Redfin takes down Scouting Report for good (or for now?)

Glen Kelman just published a post announcing that Scouting Report, the controversial agent performance app the company released just four days ago, has been completely disabled.

This follows a storm of data failures, inaccuracies and MLS compliance faceplants.

I’ve excerpted Glenn’s post below, which candidly explains the decision.

A few of my own thoughts, quickly:

  • Redfin is a business, not a social cause. Some people lost track of that the past couple days. Of course they executed this feature in a manner that benefitted their own agents. That’s not evil, it’s competition.
  • Redfin is a real estate brokerage, not an “interloper,” vertical search play or otherwise nefarious outsider. If you are a broker, and you want to start innovating yourself, it probably doesn’t pay to shoot your fellow adventurers. Learn from them.
  • I honestly don’t know how I feel about whether or not MLS data should be used this way in the wide-open public. Surely, it will resurface soon behind the VOW wall. But in any case, this sort of thing will become a fact of real estate life soon. Count on it.
  • It was unavoidably controversial for one brokerage, one MLS participant, to break out solo with this – especially one with the “discount” or “online” broker stain. It’d be less controversial if this were delivered by a somewhat more neutral third party. Bob tried it, bravely, and he too had to pull back. Who’s gonna step up next?

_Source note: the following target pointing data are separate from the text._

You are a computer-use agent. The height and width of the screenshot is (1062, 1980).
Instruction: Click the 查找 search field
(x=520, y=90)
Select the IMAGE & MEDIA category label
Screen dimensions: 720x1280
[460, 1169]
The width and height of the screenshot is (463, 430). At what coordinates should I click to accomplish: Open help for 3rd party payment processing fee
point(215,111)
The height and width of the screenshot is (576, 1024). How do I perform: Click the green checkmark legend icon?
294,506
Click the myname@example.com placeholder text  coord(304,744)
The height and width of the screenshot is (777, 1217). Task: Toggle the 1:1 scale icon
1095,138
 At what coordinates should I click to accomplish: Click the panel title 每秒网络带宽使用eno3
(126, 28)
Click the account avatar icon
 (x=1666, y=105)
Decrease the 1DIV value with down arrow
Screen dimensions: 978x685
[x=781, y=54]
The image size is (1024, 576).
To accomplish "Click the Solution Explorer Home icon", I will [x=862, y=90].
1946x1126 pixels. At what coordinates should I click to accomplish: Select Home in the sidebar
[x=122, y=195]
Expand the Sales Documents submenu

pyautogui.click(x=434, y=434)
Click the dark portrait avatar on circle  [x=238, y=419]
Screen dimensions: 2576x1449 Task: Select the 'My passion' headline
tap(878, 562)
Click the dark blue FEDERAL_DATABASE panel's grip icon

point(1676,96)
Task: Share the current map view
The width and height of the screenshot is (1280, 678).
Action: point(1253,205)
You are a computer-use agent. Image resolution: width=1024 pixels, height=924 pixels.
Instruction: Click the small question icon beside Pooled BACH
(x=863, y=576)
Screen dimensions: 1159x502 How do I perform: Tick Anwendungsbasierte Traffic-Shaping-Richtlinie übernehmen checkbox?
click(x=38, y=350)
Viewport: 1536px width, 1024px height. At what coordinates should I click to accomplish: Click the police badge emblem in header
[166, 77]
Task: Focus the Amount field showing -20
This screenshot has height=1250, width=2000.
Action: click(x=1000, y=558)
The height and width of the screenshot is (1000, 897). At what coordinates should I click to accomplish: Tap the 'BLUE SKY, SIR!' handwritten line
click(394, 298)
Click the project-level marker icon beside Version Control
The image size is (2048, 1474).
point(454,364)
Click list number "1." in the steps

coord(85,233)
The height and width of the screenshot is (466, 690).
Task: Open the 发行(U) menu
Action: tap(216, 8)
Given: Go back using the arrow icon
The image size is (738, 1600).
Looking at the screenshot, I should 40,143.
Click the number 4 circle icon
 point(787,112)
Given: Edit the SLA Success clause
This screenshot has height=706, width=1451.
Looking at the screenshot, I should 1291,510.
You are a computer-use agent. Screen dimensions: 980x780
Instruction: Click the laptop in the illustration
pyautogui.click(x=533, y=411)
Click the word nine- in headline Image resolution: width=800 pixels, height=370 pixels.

Here, then, is some of what Glen has to say:

Redfin just took down Scouting Report 1.0 for good. Our latest problem was that the data we used for Scouting Report had problems at the source that weren’t easy for us to fix, mostly because agents work informally in teams, or sometimes don’t formally record when an out-of-town agent represented a buyer in a deal.

So we took Scouting Report down. The post I was going to write about this decision apologized a lot. I’m sorry we didn’t get the data right; it was arrogance to think that we had. I’m sorry we showed up in the Google index, too, and wish we hadn’t run any Redfin ads on another agent’s page, though these problems would have been easy to fix.

But I still think the folks most violently opposed to Scouting Report didn’t hate it because it was wrong but because it was right. I know that consumers loved it and now they can’t get it anywhere else. And I still believe that brokers should be the ones to tell regular folks how agents have performed in different neighborhoods, because we’re the only ones with reliable data.

As for the rest of the story, you can read all about it in the note I sent the company. Thanks to everyone who supported us or reasoned with us for your time & kindness.